Mrs. H. Smith, daughter of Lockwood Smith, gives us the following history of the Smith family: "My father, Lockwood Smith, came from Dutchess County, Connecticut to the Wyoming valley prior to the Revolutionary war. At the time of his removal from the East, he was married and his wife rode a horse which he possessed, and which also carried their supply of necessities for beginning life in a new country. Father walked the entire distance. They lived in the valley until the people were threatened by the Indians and Tories, when they took their departure. However, before leaving, they buried such of their household goods as would not be easily destroyed by the dampness, (thinking they would return,) then taking their horse and a bundle of clothing, again set out for their Eastern home. Here father lost his first wife, and he again married. Some years later, he and his brother-in-law, Ahortiabb Buck, left Connecticut, crossed the Catskill mountains, the North river, and reached the Susquehanna in the vicinity of the Great Bend. Here they took an Indian canoe and paddled down the river to what in later years became Buckville, where Mr. Buck settled with his family. However, Mr. Buck accompanied father, his wife, and a young son, down the river to the mouth of Buck Creek (so named from this same Mr. Buck,) where a landing was made. About a mile south of the creek, on the place now owned by H. Smith and heirs, with others, father took up a farm of four hundred acres and began improving. By his second wife, Deborah Buck, father had a family of eight children. She died and he again married, Mrs. Jonathan Platt, of Sackett’s Mills, unto whom were born five children, I being one of the five, and the only one of the thirteen living."
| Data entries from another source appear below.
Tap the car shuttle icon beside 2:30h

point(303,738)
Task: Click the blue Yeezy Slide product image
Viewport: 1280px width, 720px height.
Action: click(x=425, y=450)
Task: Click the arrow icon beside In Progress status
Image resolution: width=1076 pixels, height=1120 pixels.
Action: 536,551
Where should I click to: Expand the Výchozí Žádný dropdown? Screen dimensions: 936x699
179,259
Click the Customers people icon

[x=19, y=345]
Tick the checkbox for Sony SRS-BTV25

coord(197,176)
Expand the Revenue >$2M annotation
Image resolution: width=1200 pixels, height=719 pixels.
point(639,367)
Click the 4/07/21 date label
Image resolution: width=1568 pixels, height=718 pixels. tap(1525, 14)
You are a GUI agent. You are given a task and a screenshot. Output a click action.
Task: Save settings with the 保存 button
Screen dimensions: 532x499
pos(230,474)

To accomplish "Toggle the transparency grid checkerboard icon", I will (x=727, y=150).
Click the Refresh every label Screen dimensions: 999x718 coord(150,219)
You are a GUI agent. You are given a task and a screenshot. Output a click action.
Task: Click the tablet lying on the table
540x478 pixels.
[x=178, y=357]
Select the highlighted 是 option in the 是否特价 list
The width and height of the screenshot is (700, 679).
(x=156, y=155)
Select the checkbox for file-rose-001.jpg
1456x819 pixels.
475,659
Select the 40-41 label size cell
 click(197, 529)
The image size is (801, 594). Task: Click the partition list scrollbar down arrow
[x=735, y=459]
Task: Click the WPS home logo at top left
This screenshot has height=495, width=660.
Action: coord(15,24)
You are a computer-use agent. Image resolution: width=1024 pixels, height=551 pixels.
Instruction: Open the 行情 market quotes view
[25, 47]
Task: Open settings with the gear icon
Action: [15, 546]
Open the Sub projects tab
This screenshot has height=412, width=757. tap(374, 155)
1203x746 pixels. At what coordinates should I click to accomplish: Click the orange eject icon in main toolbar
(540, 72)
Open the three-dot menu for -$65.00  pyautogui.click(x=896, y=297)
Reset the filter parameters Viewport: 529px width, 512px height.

Mr. Smith died in the township at the age of eighty-nine years. The children from his first wife were Enos, who lived and died in Smithfield; Nancy, who married William Knapp, of Burlington, and died there; William moved to Michigan where he died; Asel moved to Illinois and died there; Deborah married Thomas Buck, and died at Big Flats, N.Y.; Phoebe married John Phelps, and died in Tioga County, Pa; Lockwood moved to Illinois, and died there; Silas died when a young man. Platt moved to Illinois, where he died; Rachael married Burdette Wilson, and died in Tioga county, Pa.; Polly married William Edminster, and died at Spencer, N.Y.; Abigail married Henry Smith and is yet living; Zeruah married Shepherd Moody, and died in Illinois.
Ezekiel Curry lived on the farm which belonged to the late Colonel C. F. Welles’ estate, his log house standing near where a brown house afterwards stood on this farm. He had a son, Ezekiel, Jr.
Daniel Minier, a German by birth, moved from Northampton County, Pa., to Athens before 1800, thence to Ulster township on the place now owned by M. G. Warner, near the beginning of the nineteenth century. He occupied the place until the time of his death. He had a family of the following: Elizabeth, Mary, Susan, Hannah, Anna, George, John, Abraham, Daniel and Elias. all are now dead. The Miniers were strong Methodists. Abraham Minier was an itinerant preacher, and disseminated the "good word" for over fifty years. He married Judith Burch, whose brother, Rev. Robert Burch, was a preacher in the Methodist Episcopal Church, and at one time Presiding Elder on the Sesquehanna district, and lived in Ulster.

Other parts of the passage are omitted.